STRANGER FROM SPACE

By HANNES BOK

She prayed that a God would come from the skies
and carry her away to bright adventures. But
when he came in a metal globe, she knew only
disappointment—for his godliness was oddly strange!

[Transcriber's Note: This etext was produced from
Planet Stories March 1943.
Extensive research did not uncover any evidence that
the U.S. copyright on this publication was renewed.]
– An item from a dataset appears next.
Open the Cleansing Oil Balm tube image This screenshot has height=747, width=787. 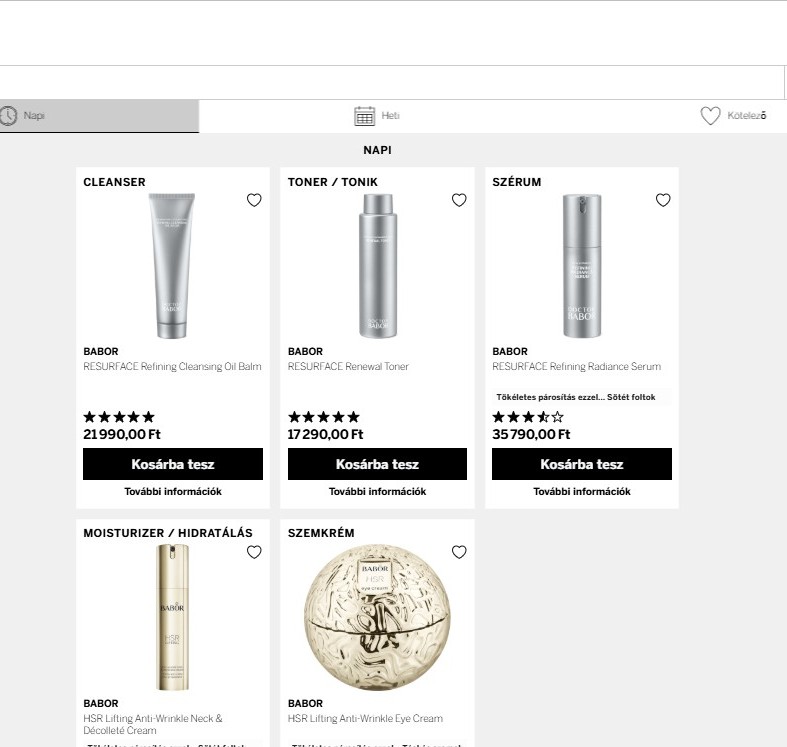click(172, 265)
It was twilight on Venus—the rusty red that the eyes notice when their closed lids are raised to light. Against the glow, fantastically twisted trees spread claws of spiky leaves, and a group of clay huts thrust up sharp edges of shadow, like the abandoned toy blocks of a gigantic child. There was no sign of clear sky and stars—the heavens were roofed by a perpetual ceiling of dust-clouds.

A light glimmered in one of the huts. Feminine voices rippled across the clearing and into the jungle. There was laughter, then someone's faint and wistful sigh. One of the voices mourned, in the twittering Venusian speech, "How I envy you, Koroby! I wish I were being married tonight, like you!"

Koroby stared defiantly at the laughing faces of her bridesmaids. She shrugged hopelessly. "I don't care," she said slowly. "It will be nice to have Yasak for a husband—yes. And perhaps I do love him. I don't know." She tightened her lips as she reflected on it.

She left them, moving gracefully to the door. Venus-girls were generally of truly elfin proportions, so delicately slim that they seemed incapable of the slightest exertion. But Koroby's body was—compared to her friends'—voluptuous.